I am working on prep questions for the Qualifying exam and stuck with the following one. I tried to find the joint density using the transformation by the Jacobian, but it did not work out because I could not figure out the inverse of $U$ and $V$. Any helps would be appreciated!
Let $X$ and $Y$ be independent Exponential random variables with mean 1. Let $$U = \exp(X) + 2\exp(Y), V = 2\exp(X^2) + \exp(Y^2)$$ and let $g(u,v)$ be a joint density for $U$ and $V$ which is as continuous as possible. Find the value of $g(3e,3e)$.

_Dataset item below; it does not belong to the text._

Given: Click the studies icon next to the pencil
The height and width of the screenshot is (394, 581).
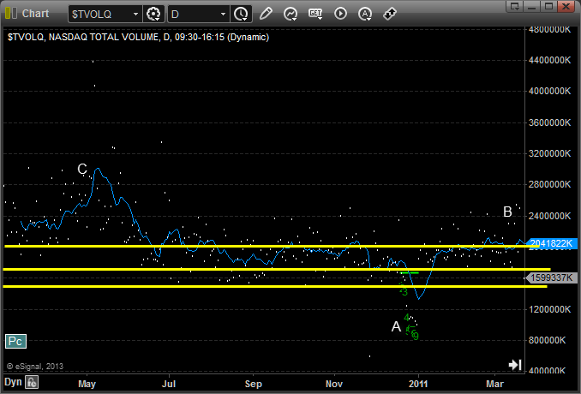Looking at the screenshot, I should click(291, 14).
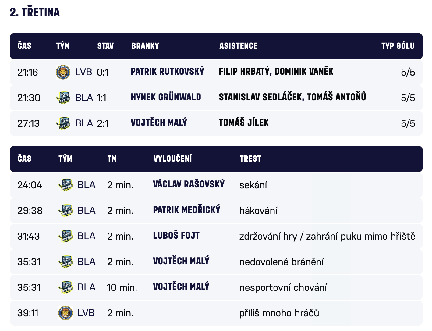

Define $(u,v)=\big(e^x+2e^y,2e^{x^2}+e^{y^2}\big)$ where $(x,y)\in (0,\infty)^2$. Observe how $$(u,v)=(3e,3e) \iff (x,y)=(1,1)$$ Therefore $$g(3e,3e)=f_{XY}(1,1)\Bigg|\frac{\partial(x,y)}{\partial(u,v)}\Bigg|_{(u,v)=(3e,3e)}\Bigg|=\frac{f_{XY}(1,1)}{\Bigg|\frac{\partial(u,v)}{\partial(x,y)}\Bigg|_{(x,y)=(1,1)}\Bigg|}$$ Since $X,Y\sim \exp(1)$ are independent we have $f_{X,Y}(x,y)=f_{X}(x)f_{Y}(y)=e^{-(x+y)}$ which is supported $(0,\infty)^2$. Also $\frac{\partial(u,v)}{\partial(x,y)}=2ye^xe^{y^2}-8xe^{x^2}e^y$ so that $g(3e,3e)=\frac{e^{-2}}{\big|-6e^2\big|}=\frac{1}{6e^4}$.